Kassenprüfer müssen um Zulagen zittern
Mit kleineren Änderungen bringt die Regierung ihre Kassenreform auf Schiene. Das Finanzministerium verteidigt das Vorhaben, alle Prüfer zur Finanz zu holen. Der Widerstand dagegen wird auch mit der derzeit besseren Entlohnung der Kassenprüfer erklärt.
Die Liste der Kritiker ist lang. Zahlreiche Akteure des Gesundheitssystems haben in den vergangenen Wochen mit Unterstützung von Verfassungsexperten Bedenken gegen die von der Regierung geplante Sozialversicherungsreform angemeldet. ÖVP-Klubobmann August Wöginger kündigte am Dienstag an, dass man noch die „eine oder andere Änderung“am Gesetzesentwurf vornehme. Am Mittwoch soll das modifizierte Paket vom Ministerrat abgesegnet werden. Die wesentlichen Änderungen noch einmal zur Erinnerung:
Fünf Träger Aus 21 Sozialversicherungsträgern sollen fünf werden. Die neun Gebietskrankenkassen werden zu einer Österreichischen Gesundheitskasse fusioniert. Selbstständige und Bauern kommen ebenso zusammen wie Beamte und Eisenbahner.

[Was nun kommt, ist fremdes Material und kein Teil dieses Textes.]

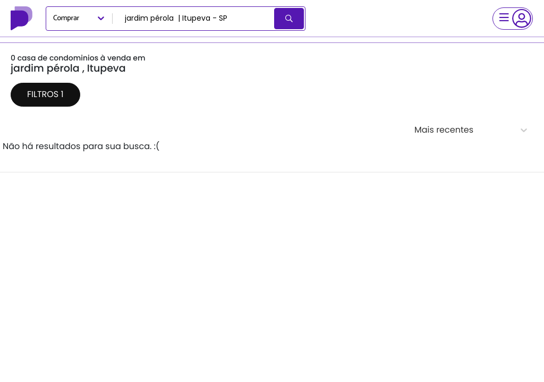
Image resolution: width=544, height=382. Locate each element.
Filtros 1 (45, 94)
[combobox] (194, 18)
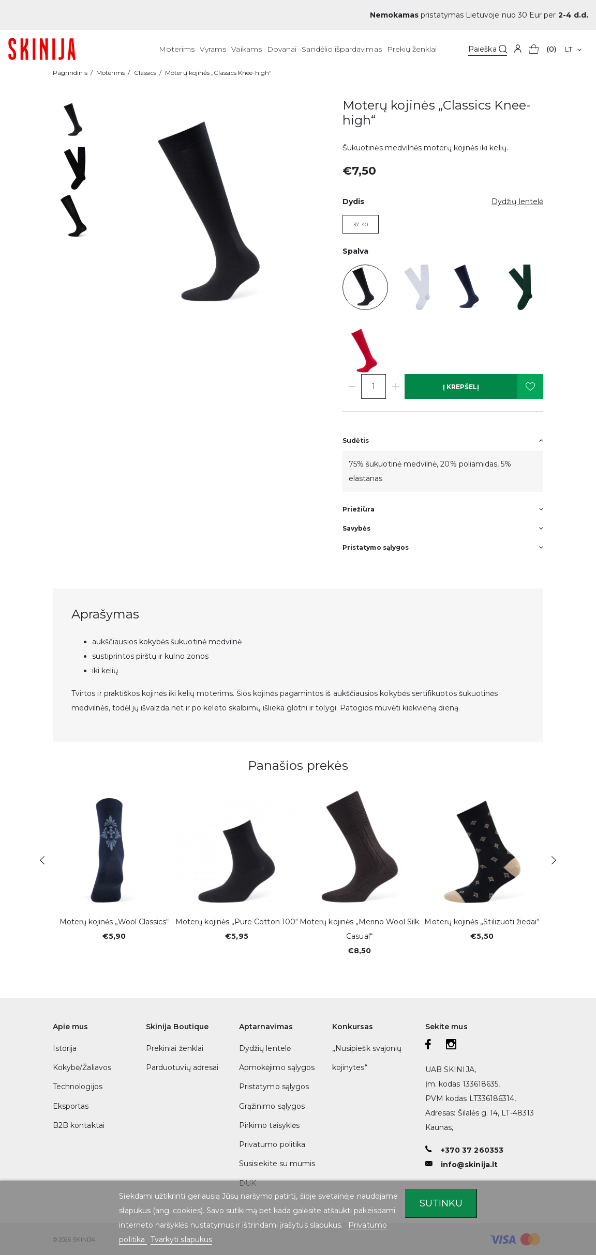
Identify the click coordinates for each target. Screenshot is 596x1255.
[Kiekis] (373, 386)
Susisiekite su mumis (277, 1163)
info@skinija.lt (469, 1164)
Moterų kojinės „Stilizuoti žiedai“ (481, 921)
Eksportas (71, 1106)
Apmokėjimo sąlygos (277, 1067)
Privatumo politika (272, 1144)
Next (554, 860)
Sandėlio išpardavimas (341, 49)
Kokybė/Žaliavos (82, 1067)
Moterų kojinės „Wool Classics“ (114, 921)
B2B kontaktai (79, 1125)
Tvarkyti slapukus (181, 1239)
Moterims (176, 49)
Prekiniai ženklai (174, 1048)
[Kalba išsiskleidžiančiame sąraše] (573, 49)
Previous (42, 860)
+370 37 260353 (472, 1150)
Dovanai (281, 49)
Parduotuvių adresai (182, 1067)
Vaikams (246, 49)
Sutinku (441, 1203)
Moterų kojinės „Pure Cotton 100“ (236, 921)
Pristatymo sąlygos (274, 1086)
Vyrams (213, 49)
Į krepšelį (461, 387)
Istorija (65, 1048)
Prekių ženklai (412, 49)
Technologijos (77, 1086)
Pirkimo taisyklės (269, 1125)
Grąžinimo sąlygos (272, 1106)
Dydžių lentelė (265, 1048)
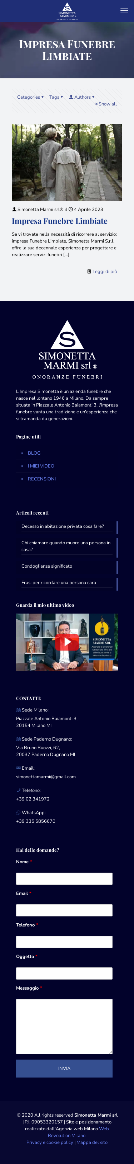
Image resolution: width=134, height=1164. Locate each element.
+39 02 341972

Macht Das Machtgefüge innerhalb der Sozialversicherung wird neu geregelt. Bisher hatten die Arbeitnehmervertreter in den geschäftsführenden Gremien der Gebietskrankenkassen (GKK) eine Mehrheit. Künftig gibt es Gleichstand zwischen Dienstgebern und -nehmern.
Die Stärkung der Dienstgeber ist auch einer der heiklen Punkte. Der frühere Verfassungsrichter Rudolf Müller hält diesen Passus, wie berichtet, für verfassungswidrig. Ebenso als bedenklich wurde in der Begutachtung die Stärkung des Einflusses des Sozialministeriums gesehen.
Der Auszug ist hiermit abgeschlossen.